Hey guys my name is Isaac. I'm 17 and just starting to get into goose hunting and waterfowl. I was wondering if you guys could give me some pointers. I live in Grand Forks and I wanna know where I should start looking for them. My family has a spot on Devils lake so I can go in between there and GF.Thanks for any comments or suggestions.


----------



## Plainsman (Jul 30, 2003)

The Devils Lake area is good. I am very familiar with it, but I am not much of a shotgun hunter. I am more into big game and predators. I am sure someone will speak up snd help you out. Between GF and DL is Stump Lake and that is also good.

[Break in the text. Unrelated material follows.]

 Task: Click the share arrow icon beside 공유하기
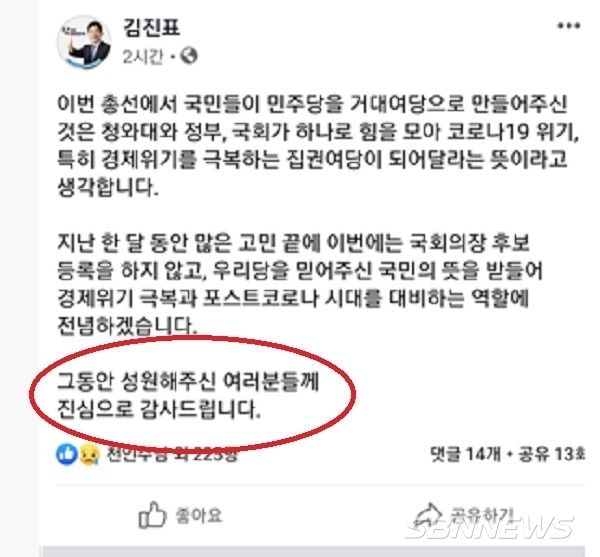pyautogui.click(x=429, y=515)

In the past I did shoot a lot of geese on the south side of east Devils Lake.


----------



## teamflightstoppersND (Feb 20, 2009)

You hit the nail on the head! I would scout between grand forks and Devils lake. Lots of pressure in that area but still a lot of opportunities. Take a look on google earth between Petersburg and Devils lakes and look for the water. Where there is water there is birds. Don't go to far north or south because you won't find as much water. Good luck!


----------



## taykem (Nov 28, 2013)

In my opinion here a few musts. You need to get a call and practice until your cheeks hurt and then practice again. Also spend extra time on the blind, BLEND IN grab mother earth and stuff the blind full. That's a big one probably one of the biggest in my book, also leave plenty early just think Murphys Law. The rest of the stuff reading birds, knowing when to call and when to shut up will come with time. Do not lose hope on bad shots and no birds starting from scratch is tough. Make being out more of a priority than a limit of birds and it will figure itself out.


----------